Seminars & Colloquia Calendar
A classical mistake and what it tells us. How to do better with an action principle for Hydro and Thermo dynamics
Christian Fronsdal - University of California Los Angeles
Location: Hill 705
Date & time: Thursday, 26 April 2018 at 12:00PM - 1:00PM
Abstract: Rayleigh’s stability analysis of cylindrical Couette flow, of 1889 and 1916, is in contradiction with observation. The analysis is repeated in many textbooks and reviews up to 2017, and its failure to agree with observation is duly noted; more successful approaches have been found, but little was done to discover the weak point of Rayleigh’s argument. This paper identifies the mistake as one that is endemic in the literature. Since the physics of the problem remains poorly understood, a discussion should prove useful. Briefly, the argument depends on the Navier-Stokes equation and on the assumption that a certain expression called “energy density” or “kinetic potential” can be interpreted and used as such. It is shown that the use of any expression for a kinetic potential is in conflict with the Navier-Stokes equation, in all but a very limited context.
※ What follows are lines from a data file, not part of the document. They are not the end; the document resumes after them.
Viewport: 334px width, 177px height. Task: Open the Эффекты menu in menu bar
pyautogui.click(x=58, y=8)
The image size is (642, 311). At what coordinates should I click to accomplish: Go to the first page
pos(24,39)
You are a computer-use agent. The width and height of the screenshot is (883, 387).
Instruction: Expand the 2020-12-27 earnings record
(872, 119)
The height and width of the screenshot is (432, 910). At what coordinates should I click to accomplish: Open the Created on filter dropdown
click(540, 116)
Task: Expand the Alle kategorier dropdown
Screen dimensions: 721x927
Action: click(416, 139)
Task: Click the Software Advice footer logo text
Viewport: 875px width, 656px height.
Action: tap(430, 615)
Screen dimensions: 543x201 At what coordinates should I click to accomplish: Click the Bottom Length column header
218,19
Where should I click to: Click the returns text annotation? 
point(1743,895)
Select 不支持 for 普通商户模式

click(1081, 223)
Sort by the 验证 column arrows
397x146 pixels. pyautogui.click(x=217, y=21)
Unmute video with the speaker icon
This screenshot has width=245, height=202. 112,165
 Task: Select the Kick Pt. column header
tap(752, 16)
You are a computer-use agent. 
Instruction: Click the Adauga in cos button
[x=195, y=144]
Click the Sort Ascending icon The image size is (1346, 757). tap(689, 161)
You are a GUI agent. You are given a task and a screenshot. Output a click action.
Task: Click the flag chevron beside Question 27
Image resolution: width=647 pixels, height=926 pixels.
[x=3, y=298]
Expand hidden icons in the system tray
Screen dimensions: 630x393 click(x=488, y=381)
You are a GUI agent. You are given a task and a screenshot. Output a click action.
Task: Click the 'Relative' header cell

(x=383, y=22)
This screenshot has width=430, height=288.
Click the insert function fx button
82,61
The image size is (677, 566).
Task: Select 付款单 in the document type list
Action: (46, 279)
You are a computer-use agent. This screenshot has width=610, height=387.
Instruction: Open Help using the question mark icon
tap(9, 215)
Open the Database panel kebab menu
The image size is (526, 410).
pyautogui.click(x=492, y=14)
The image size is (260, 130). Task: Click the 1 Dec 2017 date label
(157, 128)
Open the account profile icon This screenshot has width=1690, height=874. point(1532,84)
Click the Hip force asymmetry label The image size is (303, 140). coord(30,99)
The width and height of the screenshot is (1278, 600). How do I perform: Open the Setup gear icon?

An alternative analysis of basic Couette flow, based on an Action Principle for compressible fluids, provides a Hamiltonian density as well as a kinetic potential. The two are not the same, even in the simplest cases. With the kinetic potential provided by the action principle, Rayleigh’s stability criterion is a necessary condition for stability, but the action principle applies to compressible flows and a new stability criterion achieves a better agreement with observation. The action is Galilei invariant. Several new experiments are suggested.